**TASK TO CARRY OUT:** Locate each line of the entries below that contains the string "Click" and copy it out. The match must respect case.

** START PROVIDED RECORDS **

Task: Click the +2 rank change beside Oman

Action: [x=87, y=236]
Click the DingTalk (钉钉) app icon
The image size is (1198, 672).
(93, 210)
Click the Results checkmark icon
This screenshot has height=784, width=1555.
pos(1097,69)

** END PROVIDED RECORDS **

**EXERCISE ANSWER:**
Task: Click the +2 rank change beside Oman
Click the DingTalk (钉钉) app icon
Click the Results checkmark icon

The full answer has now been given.